■ **Short exercise**
Please gather every line of the items below that contains the word "with", matching case exactly, and copy those lines.
-- START Data excerpts --
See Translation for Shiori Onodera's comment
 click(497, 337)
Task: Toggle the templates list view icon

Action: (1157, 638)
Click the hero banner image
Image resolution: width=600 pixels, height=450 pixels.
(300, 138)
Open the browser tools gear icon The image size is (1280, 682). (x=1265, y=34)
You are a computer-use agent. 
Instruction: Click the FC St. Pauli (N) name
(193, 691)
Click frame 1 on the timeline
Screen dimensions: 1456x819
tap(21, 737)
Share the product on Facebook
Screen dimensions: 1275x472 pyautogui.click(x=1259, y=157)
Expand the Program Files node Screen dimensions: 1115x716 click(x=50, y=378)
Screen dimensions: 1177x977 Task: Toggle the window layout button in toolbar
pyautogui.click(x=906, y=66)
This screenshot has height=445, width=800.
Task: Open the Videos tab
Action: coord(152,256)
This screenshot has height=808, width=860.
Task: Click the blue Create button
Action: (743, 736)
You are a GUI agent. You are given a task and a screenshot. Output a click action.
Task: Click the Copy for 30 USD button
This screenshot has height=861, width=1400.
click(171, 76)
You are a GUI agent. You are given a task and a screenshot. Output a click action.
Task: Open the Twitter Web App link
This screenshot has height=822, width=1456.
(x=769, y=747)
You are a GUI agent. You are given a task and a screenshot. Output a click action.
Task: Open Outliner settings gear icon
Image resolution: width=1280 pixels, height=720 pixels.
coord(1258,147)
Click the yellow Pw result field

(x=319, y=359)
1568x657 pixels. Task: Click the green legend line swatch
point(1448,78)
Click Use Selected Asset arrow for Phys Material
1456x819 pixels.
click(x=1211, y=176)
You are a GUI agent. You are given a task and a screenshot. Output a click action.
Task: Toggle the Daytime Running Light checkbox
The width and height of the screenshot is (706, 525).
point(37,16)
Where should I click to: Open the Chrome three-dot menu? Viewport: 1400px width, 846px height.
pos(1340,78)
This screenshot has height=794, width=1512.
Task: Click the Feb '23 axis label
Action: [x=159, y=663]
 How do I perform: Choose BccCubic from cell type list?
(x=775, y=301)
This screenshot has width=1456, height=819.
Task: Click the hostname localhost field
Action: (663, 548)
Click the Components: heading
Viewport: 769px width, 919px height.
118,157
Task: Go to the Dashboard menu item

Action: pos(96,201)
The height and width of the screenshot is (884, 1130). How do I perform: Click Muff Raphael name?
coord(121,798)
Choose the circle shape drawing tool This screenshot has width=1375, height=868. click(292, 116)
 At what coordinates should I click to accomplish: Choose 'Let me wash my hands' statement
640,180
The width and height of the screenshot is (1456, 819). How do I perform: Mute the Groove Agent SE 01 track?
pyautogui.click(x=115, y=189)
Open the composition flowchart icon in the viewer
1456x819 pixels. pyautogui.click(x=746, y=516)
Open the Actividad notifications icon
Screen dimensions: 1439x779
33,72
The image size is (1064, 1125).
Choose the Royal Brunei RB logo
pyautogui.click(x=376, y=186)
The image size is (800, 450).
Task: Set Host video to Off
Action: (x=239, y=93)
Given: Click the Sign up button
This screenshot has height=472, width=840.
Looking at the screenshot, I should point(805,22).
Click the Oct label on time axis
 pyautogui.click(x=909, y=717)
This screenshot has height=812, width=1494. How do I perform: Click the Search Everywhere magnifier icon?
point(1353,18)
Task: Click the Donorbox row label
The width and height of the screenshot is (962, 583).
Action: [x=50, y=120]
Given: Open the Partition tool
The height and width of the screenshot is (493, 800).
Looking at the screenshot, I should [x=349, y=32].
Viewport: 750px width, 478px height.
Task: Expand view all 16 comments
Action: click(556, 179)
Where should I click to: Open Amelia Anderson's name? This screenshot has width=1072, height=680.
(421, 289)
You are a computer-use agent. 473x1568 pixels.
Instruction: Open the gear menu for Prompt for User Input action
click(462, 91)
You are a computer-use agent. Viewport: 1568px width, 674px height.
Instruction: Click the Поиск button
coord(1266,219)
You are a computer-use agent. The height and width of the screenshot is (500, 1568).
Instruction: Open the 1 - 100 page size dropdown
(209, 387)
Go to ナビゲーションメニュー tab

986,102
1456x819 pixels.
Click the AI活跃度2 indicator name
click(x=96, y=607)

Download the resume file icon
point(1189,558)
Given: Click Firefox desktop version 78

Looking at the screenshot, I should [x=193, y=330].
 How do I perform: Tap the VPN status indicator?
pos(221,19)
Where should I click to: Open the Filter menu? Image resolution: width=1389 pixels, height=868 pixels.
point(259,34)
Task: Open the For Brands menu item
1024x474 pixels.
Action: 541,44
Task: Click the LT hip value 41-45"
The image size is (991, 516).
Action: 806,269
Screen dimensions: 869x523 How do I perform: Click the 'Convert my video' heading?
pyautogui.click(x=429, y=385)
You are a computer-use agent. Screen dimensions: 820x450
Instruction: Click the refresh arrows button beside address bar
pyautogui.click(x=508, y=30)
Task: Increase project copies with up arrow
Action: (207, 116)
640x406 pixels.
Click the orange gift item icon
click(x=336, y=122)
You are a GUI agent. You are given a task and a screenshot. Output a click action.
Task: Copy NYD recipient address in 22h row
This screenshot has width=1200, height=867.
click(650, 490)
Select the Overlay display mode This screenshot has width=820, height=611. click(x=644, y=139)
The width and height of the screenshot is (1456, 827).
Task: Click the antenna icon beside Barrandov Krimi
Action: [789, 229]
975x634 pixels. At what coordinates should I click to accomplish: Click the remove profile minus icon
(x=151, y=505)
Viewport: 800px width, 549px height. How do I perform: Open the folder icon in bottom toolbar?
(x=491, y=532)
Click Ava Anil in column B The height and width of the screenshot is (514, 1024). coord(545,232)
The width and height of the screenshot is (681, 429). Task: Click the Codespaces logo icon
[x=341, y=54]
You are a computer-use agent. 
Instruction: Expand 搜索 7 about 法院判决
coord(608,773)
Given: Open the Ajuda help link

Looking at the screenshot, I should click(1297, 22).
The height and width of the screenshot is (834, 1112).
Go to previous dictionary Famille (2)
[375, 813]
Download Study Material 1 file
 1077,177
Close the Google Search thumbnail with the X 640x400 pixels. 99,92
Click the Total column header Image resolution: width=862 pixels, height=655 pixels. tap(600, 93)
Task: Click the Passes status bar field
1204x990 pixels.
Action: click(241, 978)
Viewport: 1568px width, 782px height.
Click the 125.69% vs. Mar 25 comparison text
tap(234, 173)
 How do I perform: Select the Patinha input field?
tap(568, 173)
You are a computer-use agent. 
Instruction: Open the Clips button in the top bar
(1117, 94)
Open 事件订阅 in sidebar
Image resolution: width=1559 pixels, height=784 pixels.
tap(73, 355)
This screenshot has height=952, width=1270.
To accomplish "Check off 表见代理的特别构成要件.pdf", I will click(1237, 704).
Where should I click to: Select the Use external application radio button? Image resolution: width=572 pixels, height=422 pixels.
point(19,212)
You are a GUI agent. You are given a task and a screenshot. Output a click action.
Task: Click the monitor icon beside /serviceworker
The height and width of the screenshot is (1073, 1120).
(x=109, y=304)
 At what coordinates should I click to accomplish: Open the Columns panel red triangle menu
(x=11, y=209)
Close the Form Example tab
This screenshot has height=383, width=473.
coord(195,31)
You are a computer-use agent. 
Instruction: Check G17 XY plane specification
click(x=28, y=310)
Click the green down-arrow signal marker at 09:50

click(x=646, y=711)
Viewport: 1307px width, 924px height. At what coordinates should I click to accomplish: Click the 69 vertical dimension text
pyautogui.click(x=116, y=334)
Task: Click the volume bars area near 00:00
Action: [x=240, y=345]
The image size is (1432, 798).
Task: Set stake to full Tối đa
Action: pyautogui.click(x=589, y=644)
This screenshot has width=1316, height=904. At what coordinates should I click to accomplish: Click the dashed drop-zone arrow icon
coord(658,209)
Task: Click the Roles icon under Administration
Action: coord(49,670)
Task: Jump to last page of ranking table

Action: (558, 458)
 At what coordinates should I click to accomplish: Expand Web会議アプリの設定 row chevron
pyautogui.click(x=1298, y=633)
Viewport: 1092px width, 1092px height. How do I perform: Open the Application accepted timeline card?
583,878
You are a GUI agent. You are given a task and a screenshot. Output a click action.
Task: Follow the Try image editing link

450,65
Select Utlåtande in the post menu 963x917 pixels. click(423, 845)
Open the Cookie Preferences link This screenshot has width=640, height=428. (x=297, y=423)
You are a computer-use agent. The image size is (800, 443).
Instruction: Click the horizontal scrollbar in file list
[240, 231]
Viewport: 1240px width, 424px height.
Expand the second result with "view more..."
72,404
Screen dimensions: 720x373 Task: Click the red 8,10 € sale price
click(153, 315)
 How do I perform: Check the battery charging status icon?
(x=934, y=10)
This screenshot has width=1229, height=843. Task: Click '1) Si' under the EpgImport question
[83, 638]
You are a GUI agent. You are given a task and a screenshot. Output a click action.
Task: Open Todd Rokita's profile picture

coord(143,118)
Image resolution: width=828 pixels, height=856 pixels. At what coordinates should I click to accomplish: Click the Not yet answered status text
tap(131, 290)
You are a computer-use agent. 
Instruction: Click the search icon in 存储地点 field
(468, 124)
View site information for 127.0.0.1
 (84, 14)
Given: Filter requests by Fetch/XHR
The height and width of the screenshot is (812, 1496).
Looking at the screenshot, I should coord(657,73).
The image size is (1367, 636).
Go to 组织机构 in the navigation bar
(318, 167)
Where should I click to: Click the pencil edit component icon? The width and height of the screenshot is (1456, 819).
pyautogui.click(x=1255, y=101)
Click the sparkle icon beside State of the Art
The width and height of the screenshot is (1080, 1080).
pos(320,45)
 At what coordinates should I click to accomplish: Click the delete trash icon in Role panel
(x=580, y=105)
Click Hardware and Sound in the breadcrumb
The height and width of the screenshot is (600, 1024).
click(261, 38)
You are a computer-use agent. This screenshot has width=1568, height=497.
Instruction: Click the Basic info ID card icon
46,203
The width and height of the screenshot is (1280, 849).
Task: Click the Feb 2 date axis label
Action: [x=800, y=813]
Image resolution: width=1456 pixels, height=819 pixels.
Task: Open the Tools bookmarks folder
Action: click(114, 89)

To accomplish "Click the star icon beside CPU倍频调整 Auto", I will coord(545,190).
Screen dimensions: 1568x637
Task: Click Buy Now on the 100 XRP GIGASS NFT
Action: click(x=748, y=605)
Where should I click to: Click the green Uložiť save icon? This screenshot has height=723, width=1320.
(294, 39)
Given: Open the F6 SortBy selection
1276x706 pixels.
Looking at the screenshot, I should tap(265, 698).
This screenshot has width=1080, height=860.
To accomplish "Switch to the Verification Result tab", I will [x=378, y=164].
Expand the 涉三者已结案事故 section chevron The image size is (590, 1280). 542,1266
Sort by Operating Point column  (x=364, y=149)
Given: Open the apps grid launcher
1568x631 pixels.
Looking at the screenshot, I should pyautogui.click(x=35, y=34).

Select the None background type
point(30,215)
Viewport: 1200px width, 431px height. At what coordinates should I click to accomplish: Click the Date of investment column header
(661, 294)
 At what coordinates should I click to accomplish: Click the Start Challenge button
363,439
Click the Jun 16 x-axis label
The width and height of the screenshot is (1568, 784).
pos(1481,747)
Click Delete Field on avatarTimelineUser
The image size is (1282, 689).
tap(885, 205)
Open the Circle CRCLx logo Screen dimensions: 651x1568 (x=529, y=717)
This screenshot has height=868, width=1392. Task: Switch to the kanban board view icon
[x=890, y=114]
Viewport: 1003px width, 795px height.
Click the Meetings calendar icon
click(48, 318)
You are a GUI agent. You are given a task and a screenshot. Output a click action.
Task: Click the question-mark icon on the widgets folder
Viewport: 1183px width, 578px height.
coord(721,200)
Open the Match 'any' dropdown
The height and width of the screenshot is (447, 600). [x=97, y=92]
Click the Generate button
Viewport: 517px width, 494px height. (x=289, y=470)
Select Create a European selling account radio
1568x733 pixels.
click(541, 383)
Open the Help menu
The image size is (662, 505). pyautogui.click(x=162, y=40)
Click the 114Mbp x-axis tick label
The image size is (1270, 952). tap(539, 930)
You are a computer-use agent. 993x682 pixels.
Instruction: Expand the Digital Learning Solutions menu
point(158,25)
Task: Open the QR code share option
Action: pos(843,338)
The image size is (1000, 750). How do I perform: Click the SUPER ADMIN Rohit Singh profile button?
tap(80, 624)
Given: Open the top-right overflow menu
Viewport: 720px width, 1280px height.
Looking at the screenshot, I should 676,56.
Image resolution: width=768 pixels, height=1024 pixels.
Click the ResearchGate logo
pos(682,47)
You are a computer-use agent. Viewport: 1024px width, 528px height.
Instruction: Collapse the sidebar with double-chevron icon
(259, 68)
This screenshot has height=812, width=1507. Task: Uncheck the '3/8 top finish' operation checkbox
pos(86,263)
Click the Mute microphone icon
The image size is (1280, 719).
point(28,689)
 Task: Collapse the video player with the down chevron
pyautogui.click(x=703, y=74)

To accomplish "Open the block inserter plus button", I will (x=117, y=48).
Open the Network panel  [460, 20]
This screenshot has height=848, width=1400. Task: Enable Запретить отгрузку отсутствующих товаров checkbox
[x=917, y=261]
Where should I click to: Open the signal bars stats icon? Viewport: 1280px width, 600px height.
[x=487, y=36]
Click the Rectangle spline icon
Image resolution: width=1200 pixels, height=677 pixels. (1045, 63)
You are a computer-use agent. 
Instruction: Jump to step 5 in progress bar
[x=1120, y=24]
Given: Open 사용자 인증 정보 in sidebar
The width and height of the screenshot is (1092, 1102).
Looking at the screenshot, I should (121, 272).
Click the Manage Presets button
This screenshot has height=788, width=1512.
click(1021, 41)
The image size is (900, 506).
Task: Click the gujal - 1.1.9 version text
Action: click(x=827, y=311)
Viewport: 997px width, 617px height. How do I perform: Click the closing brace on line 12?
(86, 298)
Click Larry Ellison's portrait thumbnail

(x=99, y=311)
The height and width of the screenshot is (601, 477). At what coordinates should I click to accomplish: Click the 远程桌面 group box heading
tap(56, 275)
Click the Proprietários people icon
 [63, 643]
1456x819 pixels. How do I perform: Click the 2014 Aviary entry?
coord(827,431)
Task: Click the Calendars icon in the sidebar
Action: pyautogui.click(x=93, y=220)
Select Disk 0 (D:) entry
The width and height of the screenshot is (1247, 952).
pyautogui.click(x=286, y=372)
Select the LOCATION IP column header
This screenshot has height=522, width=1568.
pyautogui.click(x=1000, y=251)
-- END Data excerpts --
■ **Complete output**
Task: Increase project copies with up arrow
Close the Google Search thumbnail with the X 640x400 pixels. 99,92
Expand the second result with "view more..."
Instruction: Collapse the sidebar with double-chevron icon
 Task: Collapse the video player with the down chevron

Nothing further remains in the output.